見終わった直後、少女の嗚咽の余韻ととともにしばらくその感情に浸ってました。
冷静に振り返ると、この監督は結構厳しいんです。
『もっと強くなる』
中学生の少女に負わせるにしては、あまりにも過酷な状況なのに(もうすぐ弟とも、せっかく心が繋がった雪菜とも別れてしまうというのに)そう言わせます。
しかも最後は、あれほども頼り甲斐のない父親の温もりに縋って、いつ止まるのか分からないほどの嗚咽のままエンドロールに入ります。

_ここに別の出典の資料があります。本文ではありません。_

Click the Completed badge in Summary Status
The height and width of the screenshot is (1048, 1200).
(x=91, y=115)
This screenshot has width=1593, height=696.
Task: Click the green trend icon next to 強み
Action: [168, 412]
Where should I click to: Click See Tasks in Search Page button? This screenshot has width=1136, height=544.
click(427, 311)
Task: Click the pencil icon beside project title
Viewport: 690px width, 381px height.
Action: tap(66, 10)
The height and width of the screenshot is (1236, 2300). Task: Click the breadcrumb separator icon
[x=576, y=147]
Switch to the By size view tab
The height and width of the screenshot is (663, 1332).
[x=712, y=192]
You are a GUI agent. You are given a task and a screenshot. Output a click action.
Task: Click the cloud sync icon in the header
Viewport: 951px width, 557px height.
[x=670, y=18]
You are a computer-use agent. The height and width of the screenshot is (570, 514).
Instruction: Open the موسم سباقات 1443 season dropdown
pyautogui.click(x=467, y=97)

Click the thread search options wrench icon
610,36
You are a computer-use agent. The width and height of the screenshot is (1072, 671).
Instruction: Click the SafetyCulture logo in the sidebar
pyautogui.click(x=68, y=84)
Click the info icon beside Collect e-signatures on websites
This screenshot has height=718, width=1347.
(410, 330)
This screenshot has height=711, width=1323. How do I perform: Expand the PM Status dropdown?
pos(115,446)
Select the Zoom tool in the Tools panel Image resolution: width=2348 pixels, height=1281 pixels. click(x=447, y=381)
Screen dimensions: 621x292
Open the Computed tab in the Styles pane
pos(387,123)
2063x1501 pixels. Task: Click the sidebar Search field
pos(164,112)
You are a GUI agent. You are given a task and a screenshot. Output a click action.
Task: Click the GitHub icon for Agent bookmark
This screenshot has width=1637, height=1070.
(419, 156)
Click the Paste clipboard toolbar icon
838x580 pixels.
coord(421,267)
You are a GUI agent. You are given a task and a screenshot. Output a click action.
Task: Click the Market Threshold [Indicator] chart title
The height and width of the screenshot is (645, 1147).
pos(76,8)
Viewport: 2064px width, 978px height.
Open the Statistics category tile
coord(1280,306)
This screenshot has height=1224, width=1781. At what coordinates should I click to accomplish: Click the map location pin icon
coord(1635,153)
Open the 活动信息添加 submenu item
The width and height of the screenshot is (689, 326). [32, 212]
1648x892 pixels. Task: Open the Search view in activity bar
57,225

言葉にしたら陳腐で白けてしまいそうなこと(例えば、守るべき存在の弟、とか、リレーの仲間との絆とか)は、すべて端折ってます。
走りながらこぼれる微笑、ラストの父親の待つ軽自動車までの少女の視線、車中での嗚咽…。
まったく奇を衒うことのない、ごく普通の映像の繋がりなのに少女の胸の内が、自分のことのように伝わってきて、感極まって泣けてくる。
中学生の部活の話なのに、部室の汗臭さよりも、心の澱(おり)が綺麗に浄化された感じです。まるで、梅雨明け直後に布団も枕もみんなまとめて天日干ししてすっかりカビ臭さや湿気が抜けたように。